Idea #9328
Updated by Tom Clegg almost 8 years ago
See [[Container dispatch]] for background.
Containers can go from "Locked" to "Queued" state if something fails before the container started actually running, or if the dispatcher loses track of the container and believes it is no longer running.
A Queued container can then be re-locked by the same dispatcher, which would initiate a second crunch-run process, which could race the first crunch-run process and lead to confusing results as both crunch-run processes have the ability to update the container record.

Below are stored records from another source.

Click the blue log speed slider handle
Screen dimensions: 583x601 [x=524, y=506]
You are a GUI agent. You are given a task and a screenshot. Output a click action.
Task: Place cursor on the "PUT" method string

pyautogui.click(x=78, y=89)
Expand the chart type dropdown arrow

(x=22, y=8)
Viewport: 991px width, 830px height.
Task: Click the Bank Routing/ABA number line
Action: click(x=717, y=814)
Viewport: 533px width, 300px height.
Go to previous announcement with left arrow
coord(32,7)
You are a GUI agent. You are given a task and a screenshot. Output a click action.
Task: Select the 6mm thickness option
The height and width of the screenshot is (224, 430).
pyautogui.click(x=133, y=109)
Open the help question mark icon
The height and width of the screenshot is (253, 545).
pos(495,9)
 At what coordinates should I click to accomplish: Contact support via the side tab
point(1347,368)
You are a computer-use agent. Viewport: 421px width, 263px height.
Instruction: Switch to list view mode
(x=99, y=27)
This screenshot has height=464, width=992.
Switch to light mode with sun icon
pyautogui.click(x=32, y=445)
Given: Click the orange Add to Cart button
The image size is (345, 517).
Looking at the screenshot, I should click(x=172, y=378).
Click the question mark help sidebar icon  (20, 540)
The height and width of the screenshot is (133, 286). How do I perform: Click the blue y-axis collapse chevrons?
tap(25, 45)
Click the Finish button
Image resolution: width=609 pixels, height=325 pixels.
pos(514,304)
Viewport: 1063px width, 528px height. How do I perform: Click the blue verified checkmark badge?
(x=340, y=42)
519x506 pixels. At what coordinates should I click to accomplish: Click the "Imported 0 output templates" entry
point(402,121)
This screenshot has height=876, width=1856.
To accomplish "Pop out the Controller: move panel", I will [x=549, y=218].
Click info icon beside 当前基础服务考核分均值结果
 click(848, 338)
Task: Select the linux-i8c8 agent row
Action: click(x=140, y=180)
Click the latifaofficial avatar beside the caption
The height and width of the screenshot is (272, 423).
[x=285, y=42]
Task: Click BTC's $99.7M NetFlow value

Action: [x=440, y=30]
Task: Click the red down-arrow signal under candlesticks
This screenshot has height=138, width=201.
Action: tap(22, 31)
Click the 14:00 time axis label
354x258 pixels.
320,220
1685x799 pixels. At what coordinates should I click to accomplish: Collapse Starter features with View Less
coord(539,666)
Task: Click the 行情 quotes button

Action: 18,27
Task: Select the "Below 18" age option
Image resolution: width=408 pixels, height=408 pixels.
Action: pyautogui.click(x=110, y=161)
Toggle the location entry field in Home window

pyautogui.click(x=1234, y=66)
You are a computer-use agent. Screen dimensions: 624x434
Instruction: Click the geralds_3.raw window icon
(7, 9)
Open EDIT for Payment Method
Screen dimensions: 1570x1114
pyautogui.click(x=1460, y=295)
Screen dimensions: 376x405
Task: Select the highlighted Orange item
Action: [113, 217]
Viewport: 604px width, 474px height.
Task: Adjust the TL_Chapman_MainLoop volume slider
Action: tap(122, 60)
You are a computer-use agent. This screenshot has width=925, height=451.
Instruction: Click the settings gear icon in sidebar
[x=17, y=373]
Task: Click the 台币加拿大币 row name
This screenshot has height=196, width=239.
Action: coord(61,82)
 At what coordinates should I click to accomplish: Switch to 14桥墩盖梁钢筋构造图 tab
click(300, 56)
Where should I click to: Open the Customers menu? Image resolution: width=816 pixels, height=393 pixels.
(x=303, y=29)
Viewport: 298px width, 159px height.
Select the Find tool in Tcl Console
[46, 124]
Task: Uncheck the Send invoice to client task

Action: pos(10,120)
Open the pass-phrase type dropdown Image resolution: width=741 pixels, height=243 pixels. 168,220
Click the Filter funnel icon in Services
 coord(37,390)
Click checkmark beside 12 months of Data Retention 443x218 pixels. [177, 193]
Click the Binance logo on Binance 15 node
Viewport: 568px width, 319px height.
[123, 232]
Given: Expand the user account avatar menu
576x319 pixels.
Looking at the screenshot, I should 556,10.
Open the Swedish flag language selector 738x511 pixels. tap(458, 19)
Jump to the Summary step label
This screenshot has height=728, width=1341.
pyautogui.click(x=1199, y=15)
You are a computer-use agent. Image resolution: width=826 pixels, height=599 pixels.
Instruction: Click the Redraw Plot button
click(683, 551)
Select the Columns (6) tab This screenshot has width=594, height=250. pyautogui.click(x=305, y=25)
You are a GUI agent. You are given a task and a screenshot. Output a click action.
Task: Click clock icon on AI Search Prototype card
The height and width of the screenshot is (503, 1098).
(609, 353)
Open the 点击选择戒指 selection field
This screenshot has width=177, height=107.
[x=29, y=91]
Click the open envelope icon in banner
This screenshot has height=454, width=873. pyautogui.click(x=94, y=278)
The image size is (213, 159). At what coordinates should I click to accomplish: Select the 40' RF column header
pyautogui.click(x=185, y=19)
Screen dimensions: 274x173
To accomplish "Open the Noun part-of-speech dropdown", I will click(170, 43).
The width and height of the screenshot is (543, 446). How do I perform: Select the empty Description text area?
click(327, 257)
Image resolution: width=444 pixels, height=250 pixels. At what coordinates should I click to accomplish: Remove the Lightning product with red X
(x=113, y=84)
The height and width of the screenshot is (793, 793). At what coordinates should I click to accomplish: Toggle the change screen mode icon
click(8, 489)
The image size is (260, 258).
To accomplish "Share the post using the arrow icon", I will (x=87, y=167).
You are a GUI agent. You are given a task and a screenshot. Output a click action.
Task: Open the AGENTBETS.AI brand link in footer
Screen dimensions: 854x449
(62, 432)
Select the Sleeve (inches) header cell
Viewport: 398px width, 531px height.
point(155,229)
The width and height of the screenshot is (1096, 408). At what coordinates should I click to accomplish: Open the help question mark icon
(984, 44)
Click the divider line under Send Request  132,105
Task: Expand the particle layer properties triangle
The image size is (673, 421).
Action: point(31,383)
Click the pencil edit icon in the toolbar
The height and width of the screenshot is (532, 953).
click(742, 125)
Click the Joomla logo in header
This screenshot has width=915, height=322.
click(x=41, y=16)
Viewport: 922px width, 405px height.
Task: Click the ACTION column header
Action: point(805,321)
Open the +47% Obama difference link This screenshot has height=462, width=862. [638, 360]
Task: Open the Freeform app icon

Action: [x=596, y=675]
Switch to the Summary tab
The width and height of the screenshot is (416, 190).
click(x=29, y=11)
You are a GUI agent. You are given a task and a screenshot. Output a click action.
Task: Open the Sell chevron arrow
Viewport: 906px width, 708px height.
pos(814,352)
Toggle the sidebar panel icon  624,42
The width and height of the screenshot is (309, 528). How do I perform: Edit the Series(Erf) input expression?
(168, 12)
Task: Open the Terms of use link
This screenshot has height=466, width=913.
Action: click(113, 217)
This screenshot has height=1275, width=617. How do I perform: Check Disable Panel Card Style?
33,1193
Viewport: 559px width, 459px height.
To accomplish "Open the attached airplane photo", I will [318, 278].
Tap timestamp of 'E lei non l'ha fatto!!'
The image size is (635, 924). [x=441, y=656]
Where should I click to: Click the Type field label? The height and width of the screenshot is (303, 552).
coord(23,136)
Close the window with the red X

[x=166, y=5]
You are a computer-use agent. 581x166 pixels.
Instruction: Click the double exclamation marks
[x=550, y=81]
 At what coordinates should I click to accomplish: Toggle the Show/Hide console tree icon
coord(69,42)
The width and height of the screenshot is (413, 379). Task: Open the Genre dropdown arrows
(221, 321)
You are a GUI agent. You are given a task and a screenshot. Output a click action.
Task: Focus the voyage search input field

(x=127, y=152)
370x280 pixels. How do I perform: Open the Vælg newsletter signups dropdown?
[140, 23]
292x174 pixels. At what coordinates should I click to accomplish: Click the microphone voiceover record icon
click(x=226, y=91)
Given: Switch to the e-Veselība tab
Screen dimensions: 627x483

The proposed solution is to introduce an additional API token which will be issued when the container is Locked. This will be the API token that the crunch-run process will use to update the record. If the container is unlocked for any reason, the API token will be revoked, and as a result the crunch-run process will be unable to modify the container record and fail; the new crunch-run process will be able to take ownership of the container record safely with a new API token.
Proposed implementation:
# Add an @run_auth_uuid@ field to "containers" table on the API server
# When the container is Locked, set @run_auth_uuid@ to a system user with a read/write scope of just the container record
# When the dispatcher queues or executes the container using @crunch-run@, set ARVADOS_API_TOKEN to the @run_auth_uuid@ token
# If the container returns to "Queued" the @run_auth_uuid@ token is revoked/deleted and the field is cleared.
Rationale:
If crunch-run is started multiple times, the old crunch-run will be unable to update the container record because its token is revoked. Only the new crunch-run with the new ARVADOS_API_TOKEN will be able to update the container record.